Politicians have long used emotional issues such as illegal entry into countries as a way of whipping up support for themselves. Such politicians are demagogues, dividing us from one another.
Meanwhile, Americans of good will are legitimately concerned about their own jobs and livelihoods, and know that employers can use undocumented workers as a way of depressing wages. For people at the bottom of the economic ladder, this can be a frightening prospect.
So when the pope encourages Americans (and others) to “develop through consensus initiatives and structures that continue to adapt themselves to the needs of irregular migrants,” he is recognizing the complexities of these issues. We need to educate ourselves. A good place to start is to go the web site Justice for Immigrants (www.justiceforimmigrants.org).
As Catholics, we are summoned to wrestle with these issues — to think and to read and to inform our consciences.

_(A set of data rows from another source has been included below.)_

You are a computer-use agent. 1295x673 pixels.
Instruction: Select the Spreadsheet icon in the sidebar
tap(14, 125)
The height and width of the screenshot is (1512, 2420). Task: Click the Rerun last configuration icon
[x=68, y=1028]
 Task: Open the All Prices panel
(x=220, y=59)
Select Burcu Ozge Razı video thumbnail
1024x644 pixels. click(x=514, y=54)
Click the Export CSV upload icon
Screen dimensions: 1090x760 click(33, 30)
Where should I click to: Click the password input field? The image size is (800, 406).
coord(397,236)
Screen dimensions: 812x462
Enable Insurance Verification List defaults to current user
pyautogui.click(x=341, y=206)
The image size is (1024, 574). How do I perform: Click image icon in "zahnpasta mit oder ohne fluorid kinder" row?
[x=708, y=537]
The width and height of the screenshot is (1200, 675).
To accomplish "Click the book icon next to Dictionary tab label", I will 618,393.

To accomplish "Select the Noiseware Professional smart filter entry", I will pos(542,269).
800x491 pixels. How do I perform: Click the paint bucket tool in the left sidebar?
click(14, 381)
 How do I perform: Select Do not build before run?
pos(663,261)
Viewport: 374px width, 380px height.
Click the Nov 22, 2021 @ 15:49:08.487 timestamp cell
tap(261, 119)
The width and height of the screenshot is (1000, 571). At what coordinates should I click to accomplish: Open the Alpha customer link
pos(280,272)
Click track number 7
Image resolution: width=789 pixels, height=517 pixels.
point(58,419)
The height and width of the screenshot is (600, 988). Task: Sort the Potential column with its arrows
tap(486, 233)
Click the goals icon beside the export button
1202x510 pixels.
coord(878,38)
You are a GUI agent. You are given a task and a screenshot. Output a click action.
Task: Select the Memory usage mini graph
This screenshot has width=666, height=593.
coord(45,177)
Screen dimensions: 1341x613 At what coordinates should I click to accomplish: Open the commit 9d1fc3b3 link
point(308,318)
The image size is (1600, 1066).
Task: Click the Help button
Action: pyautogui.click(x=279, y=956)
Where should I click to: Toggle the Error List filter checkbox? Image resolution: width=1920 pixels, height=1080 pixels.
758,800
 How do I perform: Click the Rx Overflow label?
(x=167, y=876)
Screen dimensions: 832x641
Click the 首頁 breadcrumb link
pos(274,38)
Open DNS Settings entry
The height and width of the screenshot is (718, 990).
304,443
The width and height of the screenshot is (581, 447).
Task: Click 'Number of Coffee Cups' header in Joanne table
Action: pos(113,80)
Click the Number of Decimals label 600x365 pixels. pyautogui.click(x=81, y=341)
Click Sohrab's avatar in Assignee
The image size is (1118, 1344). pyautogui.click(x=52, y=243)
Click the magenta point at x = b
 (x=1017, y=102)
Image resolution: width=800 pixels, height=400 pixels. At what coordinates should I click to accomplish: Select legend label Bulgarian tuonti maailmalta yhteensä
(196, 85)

Immigration is an excellent example for most of us who are comfortable that the Gospel really does challenge us. And in that spirit, here is an “uncomfortable” quote from Bishop Thomas Wenski of the Diocese of Orlando:
“The so-called ‘illegals’ are so not because they wish to defy the law; but, because the law does not provide them with any channels to regularize their status in our country — which needs their labor: they are not breaking the law, the law is breaking them.”